Llevaba viviendo en aquella mansión situada en la isla de Skye tres meses. Sus compras más básicas las realizaba en Portree, el pueblo más grande de aquella pequeña isla. Si era algo más complicado de encontrar, sencillamente cogía el transbordador de la Caledonian Mc Brayne y en una media hora llegaba hasta la ciudad de Oban, y si lo que deseaba ya eran cosas de índole muy, pero que muy personal e íntima, se llegaba hasta la capital de Escocia, la majestuosa Edimburgo, a pesar de que tenía mucho más cerca la bulliciosa Glasgow. Pero esta no era muy de su devoción: tan solo había ido en una ocasión a ver al Celtic, equipo de fútbol que llevaba en su corazón desde su adolescencia.

¿Y qué era aquello muy, pero que muy personal e íntimo por lo se debía desplazar hasta Edimburgo?

Lo personal era el vicio y lo íntimo, compañía.

El vicio, un poco de cocaína, y la compañía, femenina.

El joven que le enseñó la mansión por vez primera era de Edimburgo y representaba a unas fincas de aquella ciudad. Era un chico de 25 años, sobrino del dueño de dichas fincas, tatuado y lleno de piercings, pero eficaz y jovial, todo amabilidad en el trato profesional y personal. Cuando firmaron el contrato, allá en la capital, lo invitó a unas cervezas y le dijo, entre otras cosas:

—Tío, has hecho una compra increíble, te lo digo ahora que ya has firmado y es tuya para lo que la quieres, estar solo y escribir. Es de puta madre, pero si te entra el mal rollo… aquello es muy solitario. Mira, yo te doy esta tarjeta por si necesitas algo, ¿me entiendes? Compañía o algo para sentirte mejor. Me llamas, yo te acompaño el primer día y te presento a gente de fiar. Si no quieres tranquilo, rompes la tarjeta y ningún problema, ¿correcto?

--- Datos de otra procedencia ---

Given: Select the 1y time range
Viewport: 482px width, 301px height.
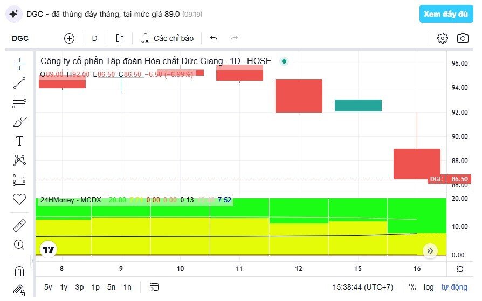Looking at the screenshot, I should [64, 287].
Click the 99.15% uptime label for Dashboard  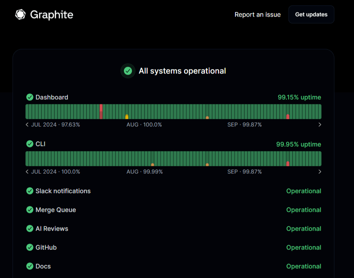click(x=299, y=97)
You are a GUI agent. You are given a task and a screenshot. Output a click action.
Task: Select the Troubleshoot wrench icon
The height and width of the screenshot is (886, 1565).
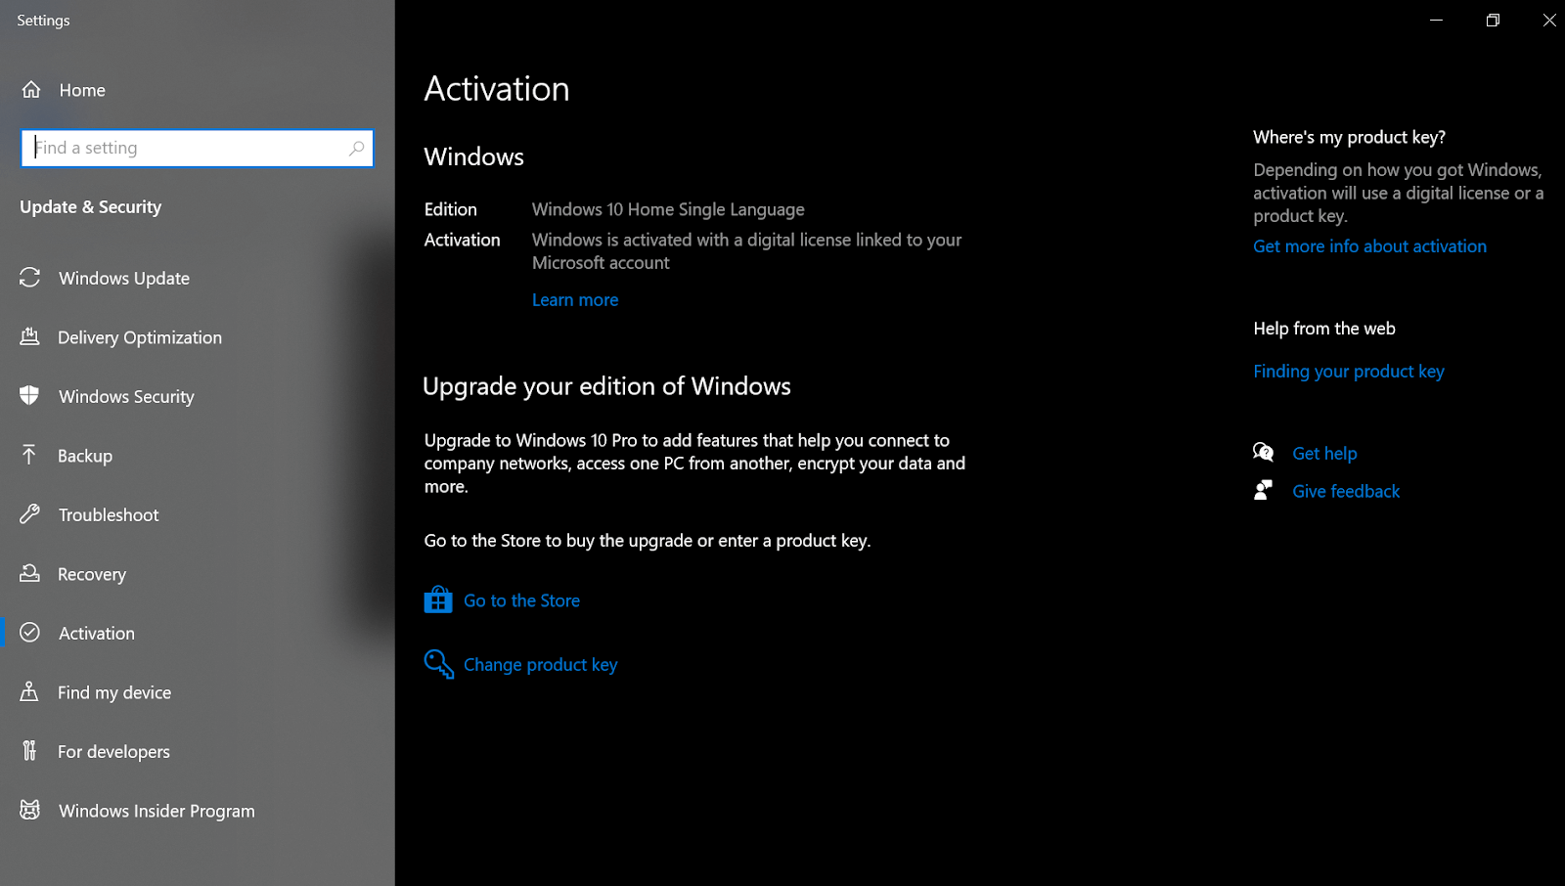(30, 514)
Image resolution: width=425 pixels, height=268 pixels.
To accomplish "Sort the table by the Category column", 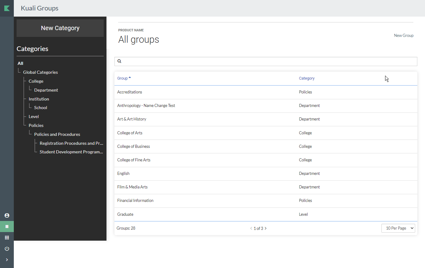I will click(307, 78).
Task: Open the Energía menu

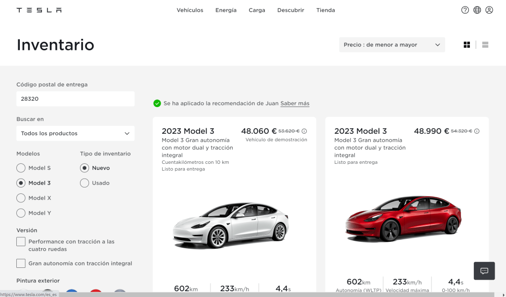Action: (x=226, y=10)
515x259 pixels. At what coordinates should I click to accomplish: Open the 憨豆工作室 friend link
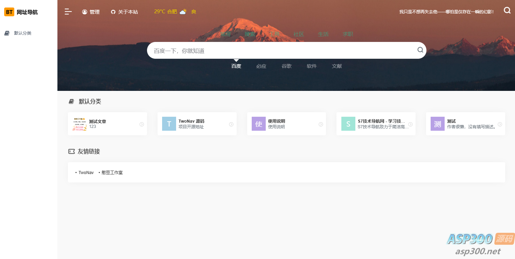(x=112, y=172)
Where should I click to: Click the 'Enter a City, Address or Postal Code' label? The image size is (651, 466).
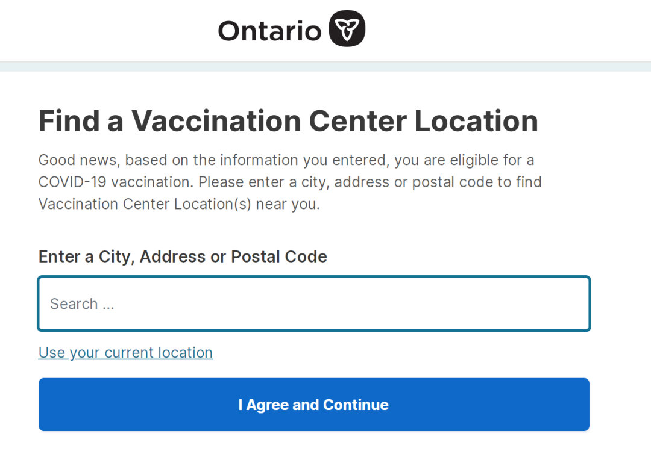pos(183,256)
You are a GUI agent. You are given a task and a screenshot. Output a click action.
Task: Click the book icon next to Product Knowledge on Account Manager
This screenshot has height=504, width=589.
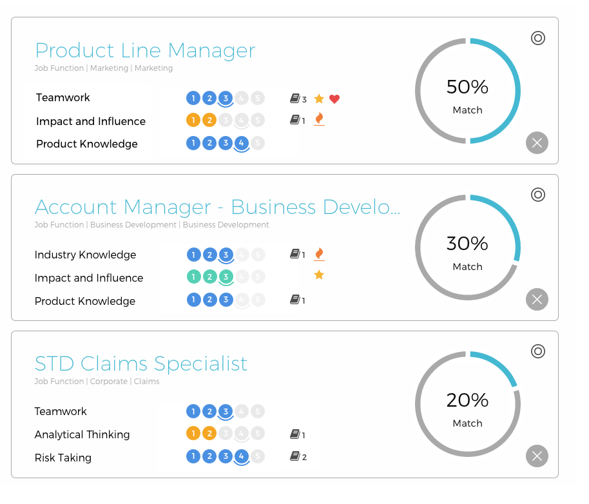pyautogui.click(x=293, y=300)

Llevaba en aquel lugar tan solo un mes cuando llamó a Steve, ese era el nombre de aquel joven. Se desplazó hasta Edimburgo, en el parque de Princess Street, donde entre tanto turista nadie llama la atención. Allí le presentó a Andrew, un expolicía expulsado por traficar con mercancía robada, cocaína, exactamente. Allí compró el primer gramo. En cuanto a compañía femenina, Steve le dijo que podía presentarle a unas chicas que no eran profesionales, eran simplemente amigas suyas, universitarias de St. Andrew, una lituana, otra irlandesa y la última escocesa. Le enseñó tres fotografías de cuerpo entero. Señaló una. Había elegido a la pelirroja irlandesa, Mary, Steve la llamó. Estaba en clase. Quedaron para el próximo sábado.

Perdón, no he presentado al protagonista masculino de esta historia.

Se llama Calassanç, es de Vilanova i la Geltrú, 52 años y su oficio actual, escritor.